Ayranci: Son söz lehimize olacaktır

Lahey mahkemesi bugün, HTIB, EMCEMO ve SIOT’un baslatmis oldugu ana dili eğitimi davasında kararını verdi. Dava sürecinde avukatlar Nazmi Türkkol ve Fadime Kılıç HTIB, EMCEMO ve SIOT adina savunmalarında birçok uluslararası insan hakları sözleşmelerine referans göstererek, Hollanda’nın ana dili eğitimini ilkokul müfredatından kaldırmasını, bu sözleşmelere aykırı olduğunu savundular.
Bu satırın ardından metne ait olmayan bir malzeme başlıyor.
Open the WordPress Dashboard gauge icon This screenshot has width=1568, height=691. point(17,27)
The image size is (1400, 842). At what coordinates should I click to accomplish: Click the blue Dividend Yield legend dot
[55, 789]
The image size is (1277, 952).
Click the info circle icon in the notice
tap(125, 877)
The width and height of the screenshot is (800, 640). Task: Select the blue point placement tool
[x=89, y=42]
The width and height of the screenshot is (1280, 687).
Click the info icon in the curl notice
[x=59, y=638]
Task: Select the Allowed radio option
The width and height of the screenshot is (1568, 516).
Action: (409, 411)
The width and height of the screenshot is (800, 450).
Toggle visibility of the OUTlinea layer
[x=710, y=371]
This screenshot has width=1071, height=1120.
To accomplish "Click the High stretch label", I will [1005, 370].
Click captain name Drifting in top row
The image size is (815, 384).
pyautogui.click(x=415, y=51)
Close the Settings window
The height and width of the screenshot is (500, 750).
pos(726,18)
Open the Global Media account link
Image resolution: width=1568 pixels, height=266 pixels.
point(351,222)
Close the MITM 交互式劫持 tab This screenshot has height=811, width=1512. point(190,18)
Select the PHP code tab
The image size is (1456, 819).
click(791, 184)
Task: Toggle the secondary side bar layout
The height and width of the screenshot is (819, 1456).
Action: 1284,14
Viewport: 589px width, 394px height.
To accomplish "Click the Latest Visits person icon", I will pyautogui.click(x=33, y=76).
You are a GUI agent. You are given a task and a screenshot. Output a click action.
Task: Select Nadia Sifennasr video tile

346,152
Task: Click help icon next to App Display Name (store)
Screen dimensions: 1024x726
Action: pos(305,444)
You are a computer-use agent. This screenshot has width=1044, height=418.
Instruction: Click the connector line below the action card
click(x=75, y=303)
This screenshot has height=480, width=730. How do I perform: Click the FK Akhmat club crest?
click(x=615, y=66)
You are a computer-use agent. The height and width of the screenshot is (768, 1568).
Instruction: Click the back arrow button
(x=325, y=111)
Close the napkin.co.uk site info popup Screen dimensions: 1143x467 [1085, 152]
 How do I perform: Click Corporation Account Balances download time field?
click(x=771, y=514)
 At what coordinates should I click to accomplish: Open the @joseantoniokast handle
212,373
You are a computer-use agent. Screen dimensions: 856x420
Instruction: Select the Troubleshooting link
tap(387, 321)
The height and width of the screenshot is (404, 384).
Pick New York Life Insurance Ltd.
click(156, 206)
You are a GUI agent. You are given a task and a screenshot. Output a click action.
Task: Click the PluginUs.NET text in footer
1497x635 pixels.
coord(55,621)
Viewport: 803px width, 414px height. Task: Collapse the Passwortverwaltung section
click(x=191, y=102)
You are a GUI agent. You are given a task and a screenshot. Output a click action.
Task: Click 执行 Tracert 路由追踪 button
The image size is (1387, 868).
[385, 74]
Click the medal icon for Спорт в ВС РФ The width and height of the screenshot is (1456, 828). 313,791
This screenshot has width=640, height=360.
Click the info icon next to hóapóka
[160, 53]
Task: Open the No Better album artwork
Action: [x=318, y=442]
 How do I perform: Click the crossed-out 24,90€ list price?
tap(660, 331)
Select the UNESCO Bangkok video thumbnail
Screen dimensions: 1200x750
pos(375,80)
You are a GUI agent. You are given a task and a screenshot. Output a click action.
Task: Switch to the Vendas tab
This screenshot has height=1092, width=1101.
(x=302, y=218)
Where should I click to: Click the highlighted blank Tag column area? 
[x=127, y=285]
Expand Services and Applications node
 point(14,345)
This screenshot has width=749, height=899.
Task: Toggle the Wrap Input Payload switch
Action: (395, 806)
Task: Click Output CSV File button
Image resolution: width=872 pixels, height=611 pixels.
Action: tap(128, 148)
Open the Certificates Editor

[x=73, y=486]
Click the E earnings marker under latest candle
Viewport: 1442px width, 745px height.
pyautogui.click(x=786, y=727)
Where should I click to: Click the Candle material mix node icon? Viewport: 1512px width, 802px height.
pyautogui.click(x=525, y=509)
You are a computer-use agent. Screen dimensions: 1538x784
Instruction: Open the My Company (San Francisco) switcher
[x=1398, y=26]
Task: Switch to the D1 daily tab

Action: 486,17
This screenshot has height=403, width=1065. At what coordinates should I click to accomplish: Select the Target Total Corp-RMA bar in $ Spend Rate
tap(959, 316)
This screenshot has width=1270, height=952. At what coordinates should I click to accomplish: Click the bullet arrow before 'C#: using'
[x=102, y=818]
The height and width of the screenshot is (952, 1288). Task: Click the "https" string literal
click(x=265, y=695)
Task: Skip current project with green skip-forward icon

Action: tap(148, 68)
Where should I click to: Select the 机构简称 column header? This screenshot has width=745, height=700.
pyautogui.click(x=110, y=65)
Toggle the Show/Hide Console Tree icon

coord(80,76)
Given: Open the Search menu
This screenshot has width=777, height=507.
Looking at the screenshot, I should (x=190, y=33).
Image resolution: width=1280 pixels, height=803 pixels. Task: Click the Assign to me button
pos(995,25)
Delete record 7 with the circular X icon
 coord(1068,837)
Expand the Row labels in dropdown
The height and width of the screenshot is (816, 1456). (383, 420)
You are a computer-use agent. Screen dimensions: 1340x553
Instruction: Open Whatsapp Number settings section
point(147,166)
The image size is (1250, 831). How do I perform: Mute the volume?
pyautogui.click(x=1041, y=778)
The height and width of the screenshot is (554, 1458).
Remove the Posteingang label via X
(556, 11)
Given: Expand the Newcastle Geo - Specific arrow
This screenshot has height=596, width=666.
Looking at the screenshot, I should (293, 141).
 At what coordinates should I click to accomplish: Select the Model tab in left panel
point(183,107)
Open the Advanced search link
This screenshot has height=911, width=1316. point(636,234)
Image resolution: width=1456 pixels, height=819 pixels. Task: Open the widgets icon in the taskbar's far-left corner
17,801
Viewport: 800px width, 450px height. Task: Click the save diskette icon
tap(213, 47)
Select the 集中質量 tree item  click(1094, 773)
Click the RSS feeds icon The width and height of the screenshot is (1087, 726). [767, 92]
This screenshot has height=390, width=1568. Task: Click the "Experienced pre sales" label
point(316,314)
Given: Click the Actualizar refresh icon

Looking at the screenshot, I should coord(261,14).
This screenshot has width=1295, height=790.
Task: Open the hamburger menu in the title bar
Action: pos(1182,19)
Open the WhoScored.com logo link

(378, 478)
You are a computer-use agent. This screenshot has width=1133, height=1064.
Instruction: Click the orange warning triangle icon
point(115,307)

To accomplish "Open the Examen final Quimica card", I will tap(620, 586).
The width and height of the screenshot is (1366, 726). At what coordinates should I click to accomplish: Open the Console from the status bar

Özellikle Uluslarasi Çocuk Hakları Sözleşmesi (3, 6, 28 ve 29 cu madde), Avrupa Birliği Anayasası ( 14 ve 24 cu madde), Uluslararası Ekonomik, Sosyal ve Kültürel Haklar Uluslararası Sözleşmesi (14 ve 15ci madde) İnsan Hakları Evrensel Bildirgesi (26ci madde), Avrupa İnsan Hakları Sözleşmesi Birinci Protokolu (2ci madde), 77/486 sayılı AB Direktifi (3cü madde), Göçmen İşçilerin Hukuki Statüsü Hakkında Sözleşme (Avrupa Konseyi) (15ci madde) ve Türkiye AB Ortaklık hukuku, 1/80 sayılı Ortaklık Konseyi Kararı savunmada yer aldi. 30 Eylülde görülen davada hakimlerin temel soruları bu uluslararası sözleşmelerin referans gösterdiğimiz maddelerinde doğrudan uygulanabilir ana dili eğitimi hakkı olup olmadığı ve bundan sonra bu hakkın devlet üzerinde bağlayıcılığı olup olmadığıyla ilgili idi, yani Hollanda Devleti’nin ana dili eğitimi vermek gibi yasal bir zorunluluğu ve sorumluluğu olup olmadığıi sorusuna cevap arandı. Hakimler bu konuda emsal karar olmadığı için ilk kez bu soruyla karşılaştı.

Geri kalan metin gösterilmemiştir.